» Exercise data
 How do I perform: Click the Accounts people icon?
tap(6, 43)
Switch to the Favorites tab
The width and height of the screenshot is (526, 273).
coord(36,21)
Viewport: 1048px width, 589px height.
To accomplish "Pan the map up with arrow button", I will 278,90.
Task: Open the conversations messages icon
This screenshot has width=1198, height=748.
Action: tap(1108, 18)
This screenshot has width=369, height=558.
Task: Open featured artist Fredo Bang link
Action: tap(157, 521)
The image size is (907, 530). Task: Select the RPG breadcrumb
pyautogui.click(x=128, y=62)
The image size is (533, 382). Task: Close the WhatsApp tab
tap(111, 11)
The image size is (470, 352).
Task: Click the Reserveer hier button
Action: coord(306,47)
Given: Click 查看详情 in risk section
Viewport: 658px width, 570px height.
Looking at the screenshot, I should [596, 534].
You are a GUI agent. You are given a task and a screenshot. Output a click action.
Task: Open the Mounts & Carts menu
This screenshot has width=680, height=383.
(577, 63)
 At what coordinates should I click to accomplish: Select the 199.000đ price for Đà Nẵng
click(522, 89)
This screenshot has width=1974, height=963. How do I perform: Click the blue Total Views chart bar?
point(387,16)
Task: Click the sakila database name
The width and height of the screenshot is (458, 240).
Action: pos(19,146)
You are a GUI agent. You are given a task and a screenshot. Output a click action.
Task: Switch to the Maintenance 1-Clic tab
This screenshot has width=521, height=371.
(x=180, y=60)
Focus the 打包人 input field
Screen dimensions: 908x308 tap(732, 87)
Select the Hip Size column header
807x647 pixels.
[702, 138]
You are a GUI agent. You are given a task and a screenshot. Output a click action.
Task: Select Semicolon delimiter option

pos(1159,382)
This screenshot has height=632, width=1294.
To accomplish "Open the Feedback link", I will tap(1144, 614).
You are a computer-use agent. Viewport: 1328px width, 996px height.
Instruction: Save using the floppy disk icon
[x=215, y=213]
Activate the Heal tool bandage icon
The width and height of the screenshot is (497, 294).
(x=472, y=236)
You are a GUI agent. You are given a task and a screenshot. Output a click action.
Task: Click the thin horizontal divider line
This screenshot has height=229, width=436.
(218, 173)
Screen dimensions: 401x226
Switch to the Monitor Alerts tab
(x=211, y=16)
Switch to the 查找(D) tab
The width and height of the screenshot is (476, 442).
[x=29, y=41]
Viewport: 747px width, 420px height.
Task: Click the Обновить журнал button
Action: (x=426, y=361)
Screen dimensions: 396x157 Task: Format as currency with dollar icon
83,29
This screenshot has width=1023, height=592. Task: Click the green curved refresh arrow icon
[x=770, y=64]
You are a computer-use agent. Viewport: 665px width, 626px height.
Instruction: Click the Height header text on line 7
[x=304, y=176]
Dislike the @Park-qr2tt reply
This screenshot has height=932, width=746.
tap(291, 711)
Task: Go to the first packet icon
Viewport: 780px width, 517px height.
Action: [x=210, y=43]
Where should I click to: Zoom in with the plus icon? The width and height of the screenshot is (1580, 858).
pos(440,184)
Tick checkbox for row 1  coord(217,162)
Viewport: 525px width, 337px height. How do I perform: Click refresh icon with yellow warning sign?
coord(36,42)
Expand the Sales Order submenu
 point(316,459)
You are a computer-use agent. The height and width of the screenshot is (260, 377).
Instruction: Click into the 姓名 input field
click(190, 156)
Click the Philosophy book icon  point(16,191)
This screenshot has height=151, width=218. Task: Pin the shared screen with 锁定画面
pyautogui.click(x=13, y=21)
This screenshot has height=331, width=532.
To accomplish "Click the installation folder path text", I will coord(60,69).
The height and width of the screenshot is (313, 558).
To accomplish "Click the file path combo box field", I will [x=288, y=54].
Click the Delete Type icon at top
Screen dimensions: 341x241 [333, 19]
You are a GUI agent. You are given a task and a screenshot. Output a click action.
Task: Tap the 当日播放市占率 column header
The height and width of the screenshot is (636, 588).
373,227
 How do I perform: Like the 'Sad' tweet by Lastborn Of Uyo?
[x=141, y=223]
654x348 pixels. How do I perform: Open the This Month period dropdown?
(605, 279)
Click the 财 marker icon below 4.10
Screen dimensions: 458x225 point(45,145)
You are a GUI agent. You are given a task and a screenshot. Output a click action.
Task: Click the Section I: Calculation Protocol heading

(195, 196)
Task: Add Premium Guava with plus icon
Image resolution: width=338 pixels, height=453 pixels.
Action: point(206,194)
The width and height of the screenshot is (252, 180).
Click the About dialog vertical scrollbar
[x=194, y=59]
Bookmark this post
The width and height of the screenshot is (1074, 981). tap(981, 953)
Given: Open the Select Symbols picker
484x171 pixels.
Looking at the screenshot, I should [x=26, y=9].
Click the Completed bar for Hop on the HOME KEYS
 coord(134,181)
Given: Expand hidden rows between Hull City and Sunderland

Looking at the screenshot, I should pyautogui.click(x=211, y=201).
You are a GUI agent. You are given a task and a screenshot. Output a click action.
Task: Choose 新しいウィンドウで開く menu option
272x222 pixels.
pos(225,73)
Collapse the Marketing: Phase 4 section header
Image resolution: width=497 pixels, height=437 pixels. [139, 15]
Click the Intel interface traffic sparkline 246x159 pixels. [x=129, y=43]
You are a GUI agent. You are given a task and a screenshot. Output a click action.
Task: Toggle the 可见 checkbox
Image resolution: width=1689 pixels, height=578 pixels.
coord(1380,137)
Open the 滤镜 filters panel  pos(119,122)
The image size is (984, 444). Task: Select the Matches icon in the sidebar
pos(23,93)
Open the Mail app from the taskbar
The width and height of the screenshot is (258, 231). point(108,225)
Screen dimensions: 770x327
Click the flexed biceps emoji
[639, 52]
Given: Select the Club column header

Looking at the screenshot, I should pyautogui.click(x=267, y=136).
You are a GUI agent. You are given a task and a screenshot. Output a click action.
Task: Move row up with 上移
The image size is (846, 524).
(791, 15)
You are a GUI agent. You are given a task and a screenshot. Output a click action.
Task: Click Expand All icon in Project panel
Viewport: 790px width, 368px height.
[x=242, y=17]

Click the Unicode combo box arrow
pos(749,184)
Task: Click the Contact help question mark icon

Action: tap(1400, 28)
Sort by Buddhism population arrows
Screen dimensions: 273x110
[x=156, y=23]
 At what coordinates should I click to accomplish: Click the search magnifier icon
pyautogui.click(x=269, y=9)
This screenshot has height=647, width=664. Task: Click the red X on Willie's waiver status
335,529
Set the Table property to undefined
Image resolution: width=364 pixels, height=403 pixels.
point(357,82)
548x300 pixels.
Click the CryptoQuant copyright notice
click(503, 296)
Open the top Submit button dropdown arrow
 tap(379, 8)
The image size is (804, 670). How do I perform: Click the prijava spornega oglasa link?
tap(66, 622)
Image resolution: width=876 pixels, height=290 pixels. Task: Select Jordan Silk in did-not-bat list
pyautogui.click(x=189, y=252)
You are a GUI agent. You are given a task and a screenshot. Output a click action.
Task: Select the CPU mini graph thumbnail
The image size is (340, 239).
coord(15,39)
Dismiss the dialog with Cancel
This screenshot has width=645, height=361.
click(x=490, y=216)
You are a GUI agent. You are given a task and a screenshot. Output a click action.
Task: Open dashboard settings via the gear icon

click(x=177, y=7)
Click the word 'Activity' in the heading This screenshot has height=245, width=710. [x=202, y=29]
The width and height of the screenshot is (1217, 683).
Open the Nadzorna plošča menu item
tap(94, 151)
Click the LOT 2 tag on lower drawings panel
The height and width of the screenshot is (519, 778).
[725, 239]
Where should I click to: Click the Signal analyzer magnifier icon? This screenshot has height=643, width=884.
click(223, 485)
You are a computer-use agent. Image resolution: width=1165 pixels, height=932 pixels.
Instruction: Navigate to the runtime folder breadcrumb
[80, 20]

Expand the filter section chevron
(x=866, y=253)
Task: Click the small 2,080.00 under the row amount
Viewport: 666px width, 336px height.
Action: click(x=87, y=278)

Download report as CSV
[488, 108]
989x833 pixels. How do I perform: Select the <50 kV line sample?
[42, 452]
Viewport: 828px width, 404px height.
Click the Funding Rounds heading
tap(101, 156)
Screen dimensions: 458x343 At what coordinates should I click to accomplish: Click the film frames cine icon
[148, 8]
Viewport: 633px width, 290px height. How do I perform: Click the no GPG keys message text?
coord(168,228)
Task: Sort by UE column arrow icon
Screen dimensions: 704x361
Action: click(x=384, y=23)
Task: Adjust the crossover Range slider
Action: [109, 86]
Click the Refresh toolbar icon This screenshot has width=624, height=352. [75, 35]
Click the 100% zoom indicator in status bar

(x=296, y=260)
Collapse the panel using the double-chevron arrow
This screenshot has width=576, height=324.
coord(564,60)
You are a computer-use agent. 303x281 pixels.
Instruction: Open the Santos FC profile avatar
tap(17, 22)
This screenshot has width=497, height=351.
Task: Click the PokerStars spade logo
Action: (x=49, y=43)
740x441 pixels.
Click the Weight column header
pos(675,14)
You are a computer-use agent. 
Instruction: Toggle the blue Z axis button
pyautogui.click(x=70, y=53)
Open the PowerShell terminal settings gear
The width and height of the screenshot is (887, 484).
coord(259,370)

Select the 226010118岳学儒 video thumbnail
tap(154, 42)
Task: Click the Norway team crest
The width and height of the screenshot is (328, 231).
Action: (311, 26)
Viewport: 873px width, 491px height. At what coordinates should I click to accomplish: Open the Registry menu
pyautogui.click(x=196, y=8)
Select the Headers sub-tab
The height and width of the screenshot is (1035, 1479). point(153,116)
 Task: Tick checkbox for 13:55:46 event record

» Exercise
Within the listing above, locate the line containing "Task: Switch to the Maintenance 1-Clic tab" and the line containing "This screenshot has height=632, width=1294.". Reproduce those two lines and all lines between them exactly, with nothing added.

» Expected answer
Task: Switch to the Maintenance 1-Clic tab
This screenshot has width=521, height=371.
(x=180, y=60)
Focus the 打包人 input field
Screen dimensions: 908x308 tap(732, 87)
Select the Hip Size column header
807x647 pixels.
[702, 138]
You are a GUI agent. You are given a task and a screenshot. Output a click action.
Task: Select Semicolon delimiter option

pos(1159,382)
This screenshot has height=632, width=1294.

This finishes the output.